§ Extracted information:
• • • • • • •

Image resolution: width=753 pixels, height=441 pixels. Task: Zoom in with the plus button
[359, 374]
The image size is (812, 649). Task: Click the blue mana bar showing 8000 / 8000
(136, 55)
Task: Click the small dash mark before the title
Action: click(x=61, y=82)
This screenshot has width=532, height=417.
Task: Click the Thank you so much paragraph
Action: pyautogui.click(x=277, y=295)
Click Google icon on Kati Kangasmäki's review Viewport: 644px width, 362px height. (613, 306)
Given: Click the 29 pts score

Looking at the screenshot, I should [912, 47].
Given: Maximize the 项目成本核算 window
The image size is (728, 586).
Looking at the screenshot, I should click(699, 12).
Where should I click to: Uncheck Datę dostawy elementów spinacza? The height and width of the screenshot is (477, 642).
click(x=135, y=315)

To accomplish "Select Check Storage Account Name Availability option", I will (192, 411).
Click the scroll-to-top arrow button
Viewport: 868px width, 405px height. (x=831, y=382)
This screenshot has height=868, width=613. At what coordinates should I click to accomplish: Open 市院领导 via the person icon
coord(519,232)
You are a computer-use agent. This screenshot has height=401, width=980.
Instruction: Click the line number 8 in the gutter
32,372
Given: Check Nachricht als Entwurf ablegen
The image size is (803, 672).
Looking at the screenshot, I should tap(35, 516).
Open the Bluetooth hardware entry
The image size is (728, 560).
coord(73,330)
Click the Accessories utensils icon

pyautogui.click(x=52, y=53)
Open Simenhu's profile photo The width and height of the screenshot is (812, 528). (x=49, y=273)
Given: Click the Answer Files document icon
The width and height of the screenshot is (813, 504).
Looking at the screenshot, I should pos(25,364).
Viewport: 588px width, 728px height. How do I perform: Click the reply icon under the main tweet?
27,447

• • • • • • •

§ Work to be completed: Only these lines should appear in the reply: the one containing "The image size is (728, 560).", the last line of the data, and all lines between them, each copied exactly.

§ Solution:
The image size is (728, 560).
coord(73,330)
Click the Accessories utensils icon

pyautogui.click(x=52, y=53)
Open Simenhu's profile photo The width and height of the screenshot is (812, 528). (x=49, y=273)
Given: Click the Answer Files document icon
The width and height of the screenshot is (813, 504).
Looking at the screenshot, I should pos(25,364).
Viewport: 588px width, 728px height. How do I perform: Click the reply icon under the main tweet?
27,447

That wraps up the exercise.